Beneath this task are records; print exactly the stretch of them from the line with "[Pansy Kimono] (212, 1988)" through the line with "epicurean (224, 2227)", both ends included.

THE INPUT =
=== Section Start ===

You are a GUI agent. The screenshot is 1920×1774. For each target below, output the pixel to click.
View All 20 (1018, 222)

=== Section End ===
=== Section Start ===

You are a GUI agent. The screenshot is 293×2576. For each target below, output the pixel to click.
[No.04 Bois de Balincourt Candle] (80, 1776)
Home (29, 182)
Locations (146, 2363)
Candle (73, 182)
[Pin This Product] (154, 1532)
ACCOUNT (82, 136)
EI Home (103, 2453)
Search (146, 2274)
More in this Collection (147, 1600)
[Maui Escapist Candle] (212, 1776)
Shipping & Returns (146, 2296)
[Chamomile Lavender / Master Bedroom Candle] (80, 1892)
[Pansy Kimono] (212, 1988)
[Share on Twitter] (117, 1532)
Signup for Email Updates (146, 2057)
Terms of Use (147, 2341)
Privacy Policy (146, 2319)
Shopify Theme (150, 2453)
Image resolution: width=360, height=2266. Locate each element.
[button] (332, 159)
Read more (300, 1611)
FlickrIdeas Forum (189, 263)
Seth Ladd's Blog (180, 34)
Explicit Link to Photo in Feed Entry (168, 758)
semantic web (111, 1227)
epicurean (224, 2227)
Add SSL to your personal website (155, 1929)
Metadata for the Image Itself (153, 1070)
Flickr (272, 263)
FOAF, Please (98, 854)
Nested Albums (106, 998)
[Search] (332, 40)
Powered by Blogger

=== Section End ===

WRITTEN ANSWER =
[Pansy Kimono] (212, 1988)
[Share on Twitter] (117, 1532)
Signup for Email Updates (146, 2057)
Terms of Use (147, 2341)
Privacy Policy (146, 2319)
Shopify Theme (150, 2453)
Image resolution: width=360, height=2266. Locate each element.
[button] (332, 159)
Read more (300, 1611)
FlickrIdeas Forum (189, 263)
Seth Ladd's Blog (180, 34)
Explicit Link to Photo in Feed Entry (168, 758)
semantic web (111, 1227)
epicurean (224, 2227)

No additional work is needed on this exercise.